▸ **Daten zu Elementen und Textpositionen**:
========================

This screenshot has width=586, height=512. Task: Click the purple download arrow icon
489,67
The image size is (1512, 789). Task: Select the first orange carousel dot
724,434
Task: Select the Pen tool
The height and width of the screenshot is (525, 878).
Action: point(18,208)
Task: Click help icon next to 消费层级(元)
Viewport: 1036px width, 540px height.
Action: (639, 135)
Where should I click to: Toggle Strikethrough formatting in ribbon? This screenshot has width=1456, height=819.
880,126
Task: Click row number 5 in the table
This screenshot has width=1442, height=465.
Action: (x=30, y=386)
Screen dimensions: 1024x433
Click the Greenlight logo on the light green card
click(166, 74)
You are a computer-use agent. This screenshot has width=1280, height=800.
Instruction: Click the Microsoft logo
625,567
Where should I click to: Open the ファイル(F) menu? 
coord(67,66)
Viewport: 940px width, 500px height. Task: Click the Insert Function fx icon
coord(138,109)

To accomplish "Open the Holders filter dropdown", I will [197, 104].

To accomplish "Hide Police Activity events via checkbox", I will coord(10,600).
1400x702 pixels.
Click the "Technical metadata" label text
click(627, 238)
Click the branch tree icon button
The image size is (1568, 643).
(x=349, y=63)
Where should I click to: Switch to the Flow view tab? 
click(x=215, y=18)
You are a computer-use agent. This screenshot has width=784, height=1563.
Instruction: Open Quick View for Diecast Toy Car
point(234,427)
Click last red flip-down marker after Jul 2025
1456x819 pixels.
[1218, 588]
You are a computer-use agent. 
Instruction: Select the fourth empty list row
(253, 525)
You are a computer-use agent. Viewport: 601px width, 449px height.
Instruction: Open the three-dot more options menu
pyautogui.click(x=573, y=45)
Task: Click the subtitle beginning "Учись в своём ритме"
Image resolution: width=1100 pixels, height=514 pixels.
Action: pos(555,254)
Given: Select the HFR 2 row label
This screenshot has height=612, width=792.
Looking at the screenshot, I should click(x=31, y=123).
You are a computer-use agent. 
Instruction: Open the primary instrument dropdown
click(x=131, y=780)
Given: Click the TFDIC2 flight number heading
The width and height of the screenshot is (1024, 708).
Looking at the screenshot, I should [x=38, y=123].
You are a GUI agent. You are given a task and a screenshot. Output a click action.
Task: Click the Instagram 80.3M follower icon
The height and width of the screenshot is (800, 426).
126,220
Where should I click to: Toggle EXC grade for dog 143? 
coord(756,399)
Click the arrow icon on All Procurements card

========================

▸ **Arbeitsanweisung**: Kannst du die gesamte Auflistung oben Zeile für Zeile unverändert abschreiben?

▸ **Lösung der Aufgabe**:
This screenshot has width=586, height=512. Task: Click the purple download arrow icon
489,67
The image size is (1512, 789). Task: Select the first orange carousel dot
724,434
Task: Select the Pen tool
The height and width of the screenshot is (525, 878).
Action: point(18,208)
Task: Click help icon next to 消费层级(元)
Viewport: 1036px width, 540px height.
Action: (639, 135)
Where should I click to: Toggle Strikethrough formatting in ribbon? This screenshot has width=1456, height=819.
880,126
Task: Click row number 5 in the table
This screenshot has width=1442, height=465.
Action: (x=30, y=386)
Screen dimensions: 1024x433
Click the Greenlight logo on the light green card
click(166, 74)
You are a computer-use agent. This screenshot has width=1280, height=800.
Instruction: Click the Microsoft logo
625,567
Where should I click to: Open the ファイル(F) menu? 
coord(67,66)
Viewport: 940px width, 500px height. Task: Click the Insert Function fx icon
coord(138,109)

To accomplish "Open the Holders filter dropdown", I will [197, 104].

To accomplish "Hide Police Activity events via checkbox", I will coord(10,600).
1400x702 pixels.
Click the "Technical metadata" label text
click(627, 238)
Click the branch tree icon button
The image size is (1568, 643).
(x=349, y=63)
Where should I click to: Switch to the Flow view tab? 
click(x=215, y=18)
You are a computer-use agent. This screenshot has width=784, height=1563.
Instruction: Open Quick View for Diecast Toy Car
point(234,427)
Click last red flip-down marker after Jul 2025
1456x819 pixels.
[1218, 588]
You are a computer-use agent. 
Instruction: Select the fourth empty list row
(253, 525)
You are a computer-use agent. Viewport: 601px width, 449px height.
Instruction: Open the three-dot more options menu
pyautogui.click(x=573, y=45)
Task: Click the subtitle beginning "Учись в своём ритме"
Image resolution: width=1100 pixels, height=514 pixels.
Action: pos(555,254)
Given: Select the HFR 2 row label
This screenshot has height=612, width=792.
Looking at the screenshot, I should click(x=31, y=123).
You are a computer-use agent. 
Instruction: Open the primary instrument dropdown
click(x=131, y=780)
Given: Click the TFDIC2 flight number heading
The width and height of the screenshot is (1024, 708).
Looking at the screenshot, I should [x=38, y=123].
You are a GUI agent. You are given a task and a screenshot. Output a click action.
Task: Click the Instagram 80.3M follower icon
The height and width of the screenshot is (800, 426).
126,220
Where should I click to: Toggle EXC grade for dog 143? 
coord(756,399)
Click the arrow icon on All Procurements card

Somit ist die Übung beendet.